TEXTAUSSCHNITT -
◆ ◆ ◆
Wissenschaftler stellen bei älteren Personen Vitamin-B12-Mangel trotz guter allgemeiner Versorgung fest
Zu den kanadischen Schlegel Villages gehören derzeit 16 Einrichtungen im gesamten Bundesstaat Ontario. Rund 3.000 ältere Menschen leben hier nach dem Konzept des betreuten Wohnens. Die Villages oder Dörfer, die nach Ihrem Gründer, Dr. Ron Schlegel, benannt sind, zeichnen sich unter anderem dadurch aus, dass hier ein natürliches, dörfliches Gemeinschaftsgefühl quasi wie von selbst entsteht.
Doch nicht nur die freundliche und sympathische Architektur sowie die Organisation des Gemeinwesens sind herausragende Merkmale der Schlegel Villages. Hinter ihnen steckt auch das Engagement sowie die Forschung des Schlegel Research Institute for Aging (RIA), das seine Tätigkeit mit der University of Waterloo, ebenfalls Ontario, Kanada, gebündelt hat.
Vitamin B12 Studie in Vorbild-Einrichtungen der Langzeitpflege
Wissenschaftlern von RIA und Waterloo-Universität konnten nun in einer Studie besorgniserregende Fakten zum Vitamin-B12-Status der Schlegel-Village-Bewohner aufdecken. Möglich wurde das, weil in diesen Einrichtungen der Langzeitpflege Vitamin-B-12 Niveaus bei der Aufnahme sowie in jährlich stattfindenden Tests festgestellt werden. Die Forscher nahmen unter allen Bewohnern eine repräsentative Zufallsauswahl vor und wählten so aus acht Villages insgesamt 412 Teilnehmer aus. Davon waren 69 Prozent oder 286 Personen Frauen.
Psychische Faktoren blockieren die Verfügbarkeit von Vitamin B12 zusätzlich
Die vorhandenen Daten zeigten, dass zum Zeitpunkt ihrer Aufnahme 13,8 Prozent der Bewohner einen Vitamin-B12-Mangel aufwiesen. Bei 38,3 Prozent lag ein leichtes Vitamin-B12-Defizit vor. Nur bei 47,6 Prozent der Personen konnte ein normaler Vitamin-B12-Spiegel festgestellt werden. Erschreckender Weise nahm das Auftreten des Vitamin-B12-Mangels im ersten Jahr ihres Aufenthaltes unter den Bewohnern um weitere vier Prozent zu.
◆ ◆ ◆
Gespeicherte Daten:
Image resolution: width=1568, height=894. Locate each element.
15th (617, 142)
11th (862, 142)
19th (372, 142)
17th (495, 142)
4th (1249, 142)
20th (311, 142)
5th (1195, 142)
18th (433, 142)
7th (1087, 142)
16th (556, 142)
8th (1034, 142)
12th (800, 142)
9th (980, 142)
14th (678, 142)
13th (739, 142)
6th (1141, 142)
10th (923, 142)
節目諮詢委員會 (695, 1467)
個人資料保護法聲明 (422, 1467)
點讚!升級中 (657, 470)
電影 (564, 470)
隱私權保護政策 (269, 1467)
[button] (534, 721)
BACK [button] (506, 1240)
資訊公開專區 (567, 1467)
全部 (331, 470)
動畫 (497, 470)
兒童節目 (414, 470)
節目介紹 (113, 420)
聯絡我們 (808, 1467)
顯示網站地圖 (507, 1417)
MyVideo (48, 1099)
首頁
◆ ◆ ◆
DEINE AUFGABE - Nimm den Text über den Vitamin-B12-Mangel bei Bewohnern der Schlegel Villages wieder auf und schreib ihn nach dem letzten Satz weiter.

DEINE ANTWORT -
In diesem Zusammenhang konnte allerdings keine unzureichende allgemeine Versorgung über die Ernährung festgestellt werden. Es war vielmehr so, dass aufgrund der Übergangsituation in ein neues Leben und dem damit verbundenen Stress sowie einhergehenden Ängsten der Körper das aufgenommene Vitamin B12 einfach nur zu einem sehr geringen Anteil annahm. Psychische Faktoren haben also die belegte, altersbedingt verminderte Fähigkeit, Vitamin B12 für den Organismus verfügbar zu machen, noch verstärkt.
Vitamin-B12-Mangel im Alter besonders gefährlich
Dabei ist ein Mangel an Vitamin B12 gerade bei älteren Personen besonders bedenklich, da er bei ihnen mit besonders schweren gesundheitlichen Beeinträchtigungen verbunden sein kann. In zahlreichen Studien konnten hier Zusammenhänge mit der Entstehung von Depressionen, lethargischen Zuständen und Osteoporose aufgezeigt werden. Auch die Entwicklung von Demenzen kann begünstigt werden.
Zwar werden die Symptome eines akuten Vitamin-B12-Mangels häufig mit denen einer frühen Demenz verwechselt und klingen rasch ab, wenn die Vitamin-B12-Versorgung des Organismus durch eine gesteigerte Aufnahme wieder hergestellt ist. Die Wissenschaftler des RIA-Waterloo-Teams empfehlen den Schlegel-Village-Bewohner daher Vitamin-B12-Ergänzungen einzunehmen oder Lebensmittel zu verzehren, die zusätzlich mit Vitamin B12 angereichert sind.
Quelle: Pfisterer, Kaylen J., et al., Applied Physiology, Nutrition, and Metabolism, January 2016, Epub published ahead of print.